Existential angst is an essential part of the spiritual journey. It passes of its own accord and there’s not much you can do to hurry the process along. What may help is more context as to exactly what the spiritual process is doing to you, under the hood, so to speak.
There’s this thing scientists call the hedonic treadmill. Basically, no matter what you do in life, win the lottery, get married, lose a friend, your subjective level of happiness returns to the ‘set point’. It doesn’t matter how fast you run to get off the treadmill, you won’t ever attain joy / happiness that lasts longer than it takes to get you back to your set point.
Spirituality… messes with this. Awakening expands your sense of the possible, and most importantly for the purposes of this answer, uncouples your sense of happiness from the things that happen to you in life. No longer is your sense of well-being / joy coming from things you work for and attain in life, it comes from, well, depending on just how enlightened you are, from thinking spiritual thoughts all the way to just plain existing.
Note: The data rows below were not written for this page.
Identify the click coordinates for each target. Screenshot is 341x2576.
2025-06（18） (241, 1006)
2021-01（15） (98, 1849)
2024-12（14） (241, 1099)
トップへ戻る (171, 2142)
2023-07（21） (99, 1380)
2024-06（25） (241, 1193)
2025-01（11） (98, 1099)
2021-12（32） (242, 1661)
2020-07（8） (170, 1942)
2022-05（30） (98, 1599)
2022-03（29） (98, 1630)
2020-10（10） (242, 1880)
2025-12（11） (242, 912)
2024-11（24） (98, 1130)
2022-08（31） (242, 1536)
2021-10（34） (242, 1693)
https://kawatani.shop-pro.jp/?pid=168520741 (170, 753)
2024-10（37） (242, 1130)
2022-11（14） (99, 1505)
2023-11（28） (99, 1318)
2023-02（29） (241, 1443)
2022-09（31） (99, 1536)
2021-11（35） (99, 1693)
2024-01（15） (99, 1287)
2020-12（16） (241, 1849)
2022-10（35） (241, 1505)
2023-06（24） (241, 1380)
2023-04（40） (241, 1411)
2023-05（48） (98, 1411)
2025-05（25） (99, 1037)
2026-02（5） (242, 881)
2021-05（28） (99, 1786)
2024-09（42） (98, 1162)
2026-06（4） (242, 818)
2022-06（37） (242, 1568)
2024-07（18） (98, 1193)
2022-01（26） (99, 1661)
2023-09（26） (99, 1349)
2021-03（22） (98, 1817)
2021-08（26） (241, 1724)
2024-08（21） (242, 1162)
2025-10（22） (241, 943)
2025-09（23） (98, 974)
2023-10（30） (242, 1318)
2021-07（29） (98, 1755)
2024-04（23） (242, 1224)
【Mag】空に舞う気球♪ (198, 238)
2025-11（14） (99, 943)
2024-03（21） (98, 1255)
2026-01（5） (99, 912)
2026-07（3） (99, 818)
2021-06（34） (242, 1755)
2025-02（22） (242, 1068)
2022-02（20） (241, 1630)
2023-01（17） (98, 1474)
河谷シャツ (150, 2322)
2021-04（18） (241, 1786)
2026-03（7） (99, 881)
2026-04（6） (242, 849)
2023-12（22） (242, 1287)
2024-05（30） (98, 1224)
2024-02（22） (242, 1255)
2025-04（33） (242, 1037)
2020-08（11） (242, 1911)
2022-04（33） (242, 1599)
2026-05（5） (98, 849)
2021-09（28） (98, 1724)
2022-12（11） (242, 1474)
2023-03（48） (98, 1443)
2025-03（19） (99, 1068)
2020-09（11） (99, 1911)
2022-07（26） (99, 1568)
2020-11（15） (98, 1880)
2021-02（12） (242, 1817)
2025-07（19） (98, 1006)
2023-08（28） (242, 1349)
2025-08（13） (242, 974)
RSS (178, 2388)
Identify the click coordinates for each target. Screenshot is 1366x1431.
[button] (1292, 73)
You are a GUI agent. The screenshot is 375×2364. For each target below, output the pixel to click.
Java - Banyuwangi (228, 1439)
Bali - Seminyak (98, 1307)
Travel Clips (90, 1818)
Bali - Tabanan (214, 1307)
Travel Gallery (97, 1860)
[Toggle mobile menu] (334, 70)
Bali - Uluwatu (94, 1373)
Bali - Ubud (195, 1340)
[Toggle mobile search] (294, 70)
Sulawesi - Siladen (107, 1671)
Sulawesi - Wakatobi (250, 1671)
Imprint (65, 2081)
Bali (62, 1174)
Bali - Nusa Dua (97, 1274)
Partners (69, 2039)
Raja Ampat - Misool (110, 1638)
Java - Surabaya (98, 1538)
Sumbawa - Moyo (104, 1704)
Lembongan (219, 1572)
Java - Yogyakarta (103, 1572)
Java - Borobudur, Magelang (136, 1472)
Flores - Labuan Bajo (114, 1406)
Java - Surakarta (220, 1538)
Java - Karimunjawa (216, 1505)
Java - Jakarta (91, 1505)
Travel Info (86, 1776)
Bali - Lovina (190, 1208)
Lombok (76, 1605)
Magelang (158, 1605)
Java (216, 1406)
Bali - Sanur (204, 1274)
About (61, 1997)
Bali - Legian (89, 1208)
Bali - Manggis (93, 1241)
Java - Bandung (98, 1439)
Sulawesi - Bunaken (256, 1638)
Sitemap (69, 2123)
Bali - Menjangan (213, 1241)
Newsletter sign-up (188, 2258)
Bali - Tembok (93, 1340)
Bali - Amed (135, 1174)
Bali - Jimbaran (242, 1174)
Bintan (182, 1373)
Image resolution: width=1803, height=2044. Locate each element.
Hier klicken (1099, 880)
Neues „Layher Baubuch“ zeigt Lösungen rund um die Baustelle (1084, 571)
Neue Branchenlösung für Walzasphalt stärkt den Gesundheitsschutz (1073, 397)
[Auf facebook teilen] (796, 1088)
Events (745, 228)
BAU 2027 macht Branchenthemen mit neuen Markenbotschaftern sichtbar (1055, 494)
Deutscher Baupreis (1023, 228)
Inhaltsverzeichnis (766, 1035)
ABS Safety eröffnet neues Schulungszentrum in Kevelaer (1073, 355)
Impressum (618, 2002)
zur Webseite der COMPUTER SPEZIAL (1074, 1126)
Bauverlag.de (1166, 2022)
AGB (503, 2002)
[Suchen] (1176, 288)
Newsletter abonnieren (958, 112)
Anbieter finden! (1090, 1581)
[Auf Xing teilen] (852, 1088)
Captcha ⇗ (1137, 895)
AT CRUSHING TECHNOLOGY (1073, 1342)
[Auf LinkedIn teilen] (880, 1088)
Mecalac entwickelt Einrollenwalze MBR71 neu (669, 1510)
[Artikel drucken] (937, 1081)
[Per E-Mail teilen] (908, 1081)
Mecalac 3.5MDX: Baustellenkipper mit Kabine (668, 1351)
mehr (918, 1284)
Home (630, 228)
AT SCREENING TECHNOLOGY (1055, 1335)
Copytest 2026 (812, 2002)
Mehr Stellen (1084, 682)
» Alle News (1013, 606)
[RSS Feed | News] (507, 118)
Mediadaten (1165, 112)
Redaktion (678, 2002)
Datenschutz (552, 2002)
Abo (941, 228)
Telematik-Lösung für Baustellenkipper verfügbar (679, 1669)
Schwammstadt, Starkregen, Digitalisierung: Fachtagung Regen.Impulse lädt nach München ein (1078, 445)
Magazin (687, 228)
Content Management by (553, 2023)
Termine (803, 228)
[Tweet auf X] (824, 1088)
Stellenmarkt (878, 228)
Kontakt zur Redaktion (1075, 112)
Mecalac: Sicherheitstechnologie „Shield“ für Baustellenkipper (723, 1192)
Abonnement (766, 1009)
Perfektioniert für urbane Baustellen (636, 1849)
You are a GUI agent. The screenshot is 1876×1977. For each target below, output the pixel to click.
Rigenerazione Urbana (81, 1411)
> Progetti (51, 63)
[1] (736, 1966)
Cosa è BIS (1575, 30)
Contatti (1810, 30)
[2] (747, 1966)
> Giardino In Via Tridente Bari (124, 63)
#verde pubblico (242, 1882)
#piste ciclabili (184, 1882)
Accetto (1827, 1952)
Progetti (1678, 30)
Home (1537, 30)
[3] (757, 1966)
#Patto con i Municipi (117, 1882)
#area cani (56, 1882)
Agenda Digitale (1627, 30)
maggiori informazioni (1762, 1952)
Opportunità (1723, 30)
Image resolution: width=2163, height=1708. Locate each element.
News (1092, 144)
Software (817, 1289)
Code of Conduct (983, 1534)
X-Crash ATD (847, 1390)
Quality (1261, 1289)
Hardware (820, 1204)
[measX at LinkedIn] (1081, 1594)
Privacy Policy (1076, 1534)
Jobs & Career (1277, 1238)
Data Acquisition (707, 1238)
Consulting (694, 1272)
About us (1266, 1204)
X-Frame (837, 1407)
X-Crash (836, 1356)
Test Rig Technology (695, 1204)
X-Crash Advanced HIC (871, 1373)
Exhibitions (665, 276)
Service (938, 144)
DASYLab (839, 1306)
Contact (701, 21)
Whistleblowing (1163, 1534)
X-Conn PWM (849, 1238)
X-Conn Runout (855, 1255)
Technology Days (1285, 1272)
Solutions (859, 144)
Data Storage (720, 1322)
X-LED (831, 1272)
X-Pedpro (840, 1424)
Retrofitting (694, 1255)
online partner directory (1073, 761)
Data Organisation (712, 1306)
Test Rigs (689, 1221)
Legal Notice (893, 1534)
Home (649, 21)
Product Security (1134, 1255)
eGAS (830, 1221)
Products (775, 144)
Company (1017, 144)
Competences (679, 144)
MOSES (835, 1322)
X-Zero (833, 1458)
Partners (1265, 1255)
In my life, satoris can come out of absolutely nowhere. They’re so frequent that, like a decade ago, I’d long since stopped caring whether I was in one or not, or how to obtain them, or how to hold on to them when they arose. I don’t need pick-me-ups, and getting down is just as interesting to me as being high.
My mood is far more complex than anything that you could represent on a two-dimensional chart. The relative level of joy / depression is just one variable.
This is what the depressive phases of spiritual awakening are ‘designed’ to do. There are two aspects, deadening the parts of ego that make you hold on to your current place on the hedonic treadmill, and giving you the opportunity to find greater depth in whatever it is you’re feeling at the moment.
They also serve another purpose. Most people who awaken spiritually are rather young. They’re not done maturing emotionally yet. In many ways, we can look at the extreme mood cycling of awakening as an extended adolescence.